Anomaly detection in time series is a remarkably challenging task due to complex inter-dependencies between the variables. [Xu22A] (spotlight in ICLR2022) tries to exploit exactly these complex relationships to identify anomalies. The idea is simple: nominal points are likely to exhibit long range associations to other variables while anomalies should be erratic, and therefore we can only expect to find local associations at best.

The authors revisit the transformer architecture to integrate this idea. Instead
of computing only association weights in a transformer layer, they also compute
what they call *prior associations*. These are computed using a Gaussian kernel
and are therefore constrained to be local. Series associations are computed with
the usual attention weights.

The system is trained in a minimax fashion. The base loss is always the
reconstruction error but one adds a symmetrised KL-divergence term between the
prior association and the series association (called *association discrepancy*).
The discrepancy term changes the sign between the maximisation and the
minimisation step. The system therefore tries to minimise or maximise the
discrepancy of the two association weights in an alternating fashion. In the
maximisation step the weights of the series association are frozen, whereas in
the minimisation step those of the prior association are.

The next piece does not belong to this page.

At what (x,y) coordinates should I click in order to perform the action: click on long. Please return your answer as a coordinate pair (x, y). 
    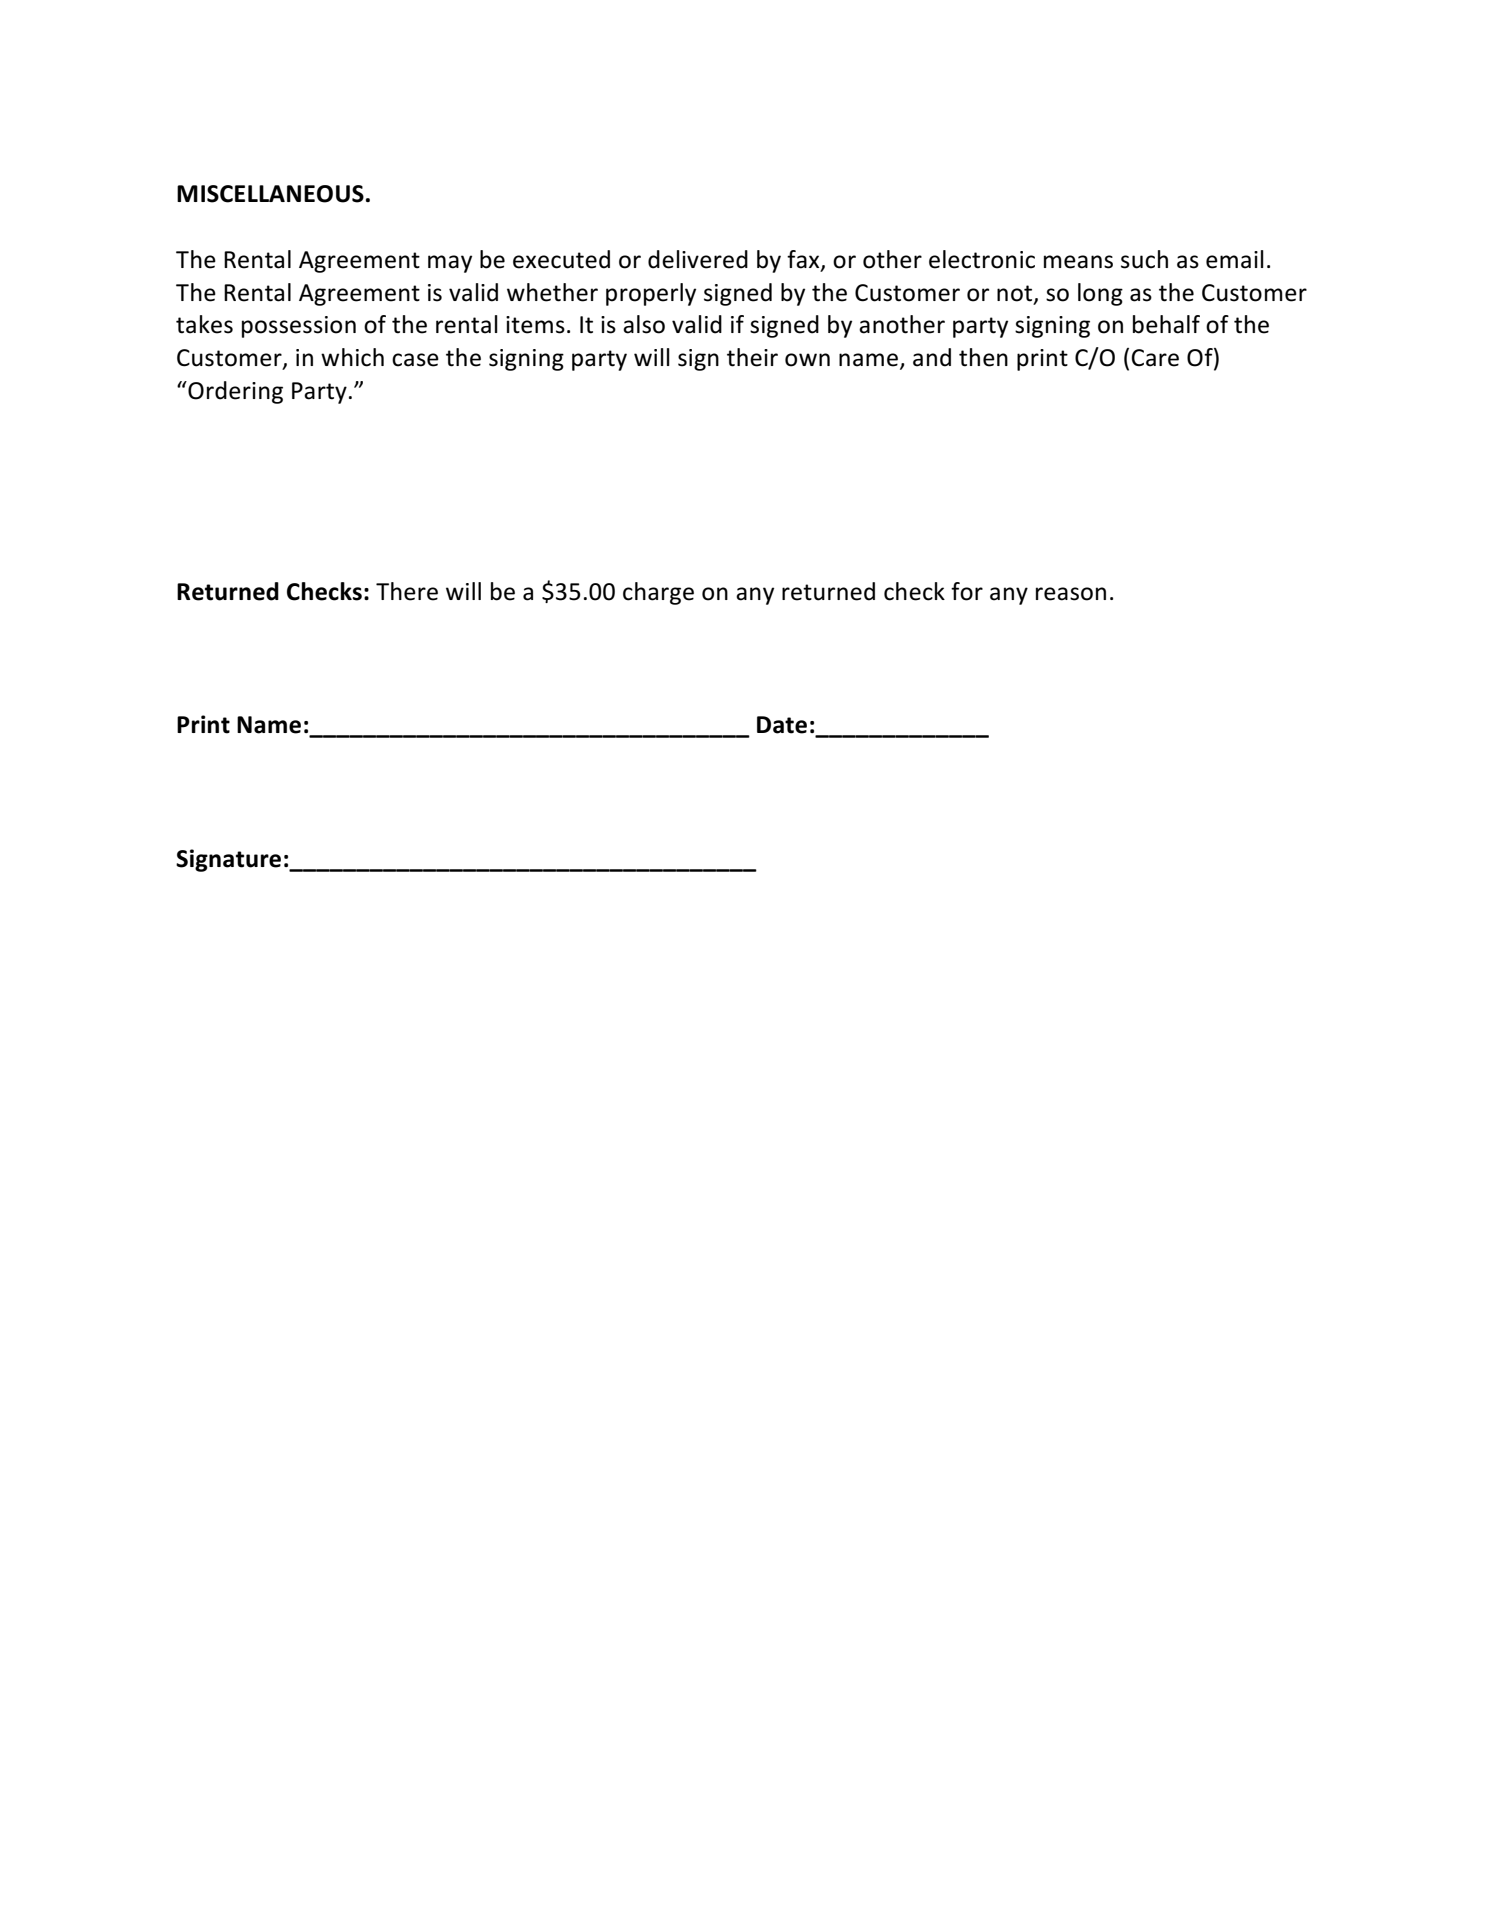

This training mechanism forces series associations to be long ranged and complex. Nominal points should be relatively well reconstructed even with a large discrepancy. Anomalies, however, should not be well reconstructed if the discrepancy is large. The anomaly score is then simply the point-wise product of the softmax of the association discrepancy and the reconstruction error.

The authors evaluate their approach on 6 anomaly detection tasks, out of which 3 are synthetic to better study the behavior in isolation and 3 are real world examples. They compare against 18 other approaches that range from classical to deep learning methods. The anomaly transformer shows excellent results throughout the experiments.

In my opinion the association-based criterion is a very interesting new approach to anomaly detection. Also, the minimax approach for training the transformer is an innovation worth mentioning.